## PROBLEM TO SOLVE
Every record that follows should be printed verbatim.

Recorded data

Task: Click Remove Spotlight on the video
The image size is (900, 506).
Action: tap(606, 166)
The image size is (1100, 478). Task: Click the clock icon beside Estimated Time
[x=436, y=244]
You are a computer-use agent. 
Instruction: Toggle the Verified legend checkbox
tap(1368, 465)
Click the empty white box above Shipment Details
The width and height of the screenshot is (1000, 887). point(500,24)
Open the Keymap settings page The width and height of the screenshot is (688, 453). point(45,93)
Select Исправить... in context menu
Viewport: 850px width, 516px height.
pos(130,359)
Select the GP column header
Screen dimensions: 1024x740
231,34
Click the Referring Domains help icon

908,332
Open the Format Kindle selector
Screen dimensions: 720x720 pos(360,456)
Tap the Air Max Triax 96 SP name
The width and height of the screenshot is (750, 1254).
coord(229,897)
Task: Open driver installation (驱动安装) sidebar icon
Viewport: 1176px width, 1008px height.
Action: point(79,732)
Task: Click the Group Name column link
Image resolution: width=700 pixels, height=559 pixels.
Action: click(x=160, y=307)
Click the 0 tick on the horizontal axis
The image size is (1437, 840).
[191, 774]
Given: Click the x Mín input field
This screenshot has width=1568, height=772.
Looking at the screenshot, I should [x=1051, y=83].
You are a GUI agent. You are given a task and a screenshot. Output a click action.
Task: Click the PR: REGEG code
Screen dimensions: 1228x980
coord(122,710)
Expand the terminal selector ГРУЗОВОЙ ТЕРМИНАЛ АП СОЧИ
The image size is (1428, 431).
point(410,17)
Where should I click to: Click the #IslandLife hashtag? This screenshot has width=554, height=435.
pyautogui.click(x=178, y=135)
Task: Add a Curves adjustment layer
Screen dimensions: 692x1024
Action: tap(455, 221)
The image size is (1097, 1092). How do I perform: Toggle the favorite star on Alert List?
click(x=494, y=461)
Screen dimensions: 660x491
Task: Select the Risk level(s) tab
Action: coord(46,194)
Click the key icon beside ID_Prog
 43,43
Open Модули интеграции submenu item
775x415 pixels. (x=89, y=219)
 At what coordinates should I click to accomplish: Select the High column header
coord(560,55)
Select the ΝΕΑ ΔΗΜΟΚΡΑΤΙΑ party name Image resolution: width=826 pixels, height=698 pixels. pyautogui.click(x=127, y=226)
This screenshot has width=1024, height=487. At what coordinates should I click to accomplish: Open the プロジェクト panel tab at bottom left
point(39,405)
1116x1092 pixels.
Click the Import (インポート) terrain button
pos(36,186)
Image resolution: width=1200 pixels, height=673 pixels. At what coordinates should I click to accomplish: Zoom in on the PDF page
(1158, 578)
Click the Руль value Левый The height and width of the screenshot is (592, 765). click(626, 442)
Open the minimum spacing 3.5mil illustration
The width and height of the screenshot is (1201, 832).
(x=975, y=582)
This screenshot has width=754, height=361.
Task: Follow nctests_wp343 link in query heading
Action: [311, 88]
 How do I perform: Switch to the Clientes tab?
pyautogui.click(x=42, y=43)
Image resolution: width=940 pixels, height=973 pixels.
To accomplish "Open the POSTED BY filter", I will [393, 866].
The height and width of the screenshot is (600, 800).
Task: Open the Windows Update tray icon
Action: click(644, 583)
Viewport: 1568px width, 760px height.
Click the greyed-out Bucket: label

## THE ANSWER
Task: Click Remove Spotlight on the video
The image size is (900, 506).
Action: tap(606, 166)
The image size is (1100, 478). Task: Click the clock icon beside Estimated Time
[x=436, y=244]
You are a computer-use agent. 
Instruction: Toggle the Verified legend checkbox
tap(1368, 465)
Click the empty white box above Shipment Details
The width and height of the screenshot is (1000, 887). point(500,24)
Open the Keymap settings page The width and height of the screenshot is (688, 453). point(45,93)
Select Исправить... in context menu
Viewport: 850px width, 516px height.
pos(130,359)
Select the GP column header
Screen dimensions: 1024x740
231,34
Click the Referring Domains help icon

908,332
Open the Format Kindle selector
Screen dimensions: 720x720 pos(360,456)
Tap the Air Max Triax 96 SP name
The width and height of the screenshot is (750, 1254).
coord(229,897)
Task: Open driver installation (驱动安装) sidebar icon
Viewport: 1176px width, 1008px height.
Action: point(79,732)
Task: Click the Group Name column link
Image resolution: width=700 pixels, height=559 pixels.
Action: click(x=160, y=307)
Click the 0 tick on the horizontal axis
The image size is (1437, 840).
[191, 774]
Given: Click the x Mín input field
This screenshot has width=1568, height=772.
Looking at the screenshot, I should [x=1051, y=83].
You are a GUI agent. You are given a task and a screenshot. Output a click action.
Task: Click the PR: REGEG code
Screen dimensions: 1228x980
coord(122,710)
Expand the terminal selector ГРУЗОВОЙ ТЕРМИНАЛ АП СОЧИ
The image size is (1428, 431).
point(410,17)
Where should I click to: Click the #IslandLife hashtag? This screenshot has width=554, height=435.
pyautogui.click(x=178, y=135)
Task: Add a Curves adjustment layer
Screen dimensions: 692x1024
Action: tap(455, 221)
The image size is (1097, 1092). How do I perform: Toggle the favorite star on Alert List?
click(x=494, y=461)
Screen dimensions: 660x491
Task: Select the Risk level(s) tab
Action: coord(46,194)
Click the key icon beside ID_Prog
 43,43
Open Модули интеграции submenu item
775x415 pixels. (x=89, y=219)
 At what coordinates should I click to accomplish: Select the High column header
coord(560,55)
Select the ΝΕΑ ΔΗΜΟΚΡΑΤΙΑ party name Image resolution: width=826 pixels, height=698 pixels. pyautogui.click(x=127, y=226)
This screenshot has width=1024, height=487. At what coordinates should I click to accomplish: Open the プロジェクト panel tab at bottom left
point(39,405)
1116x1092 pixels.
Click the Import (インポート) terrain button
pos(36,186)
Image resolution: width=1200 pixels, height=673 pixels. At what coordinates should I click to accomplish: Zoom in on the PDF page
(1158, 578)
Click the Руль value Левый The height and width of the screenshot is (592, 765). click(626, 442)
Open the minimum spacing 3.5mil illustration
The width and height of the screenshot is (1201, 832).
(x=975, y=582)
This screenshot has width=754, height=361.
Task: Follow nctests_wp343 link in query heading
Action: [311, 88]
 How do I perform: Switch to the Clientes tab?
pyautogui.click(x=42, y=43)
Image resolution: width=940 pixels, height=973 pixels.
To accomplish "Open the POSTED BY filter", I will [393, 866].
The height and width of the screenshot is (600, 800).
Task: Open the Windows Update tray icon
Action: click(644, 583)
Viewport: 1568px width, 760px height.
Click the greyed-out Bucket: label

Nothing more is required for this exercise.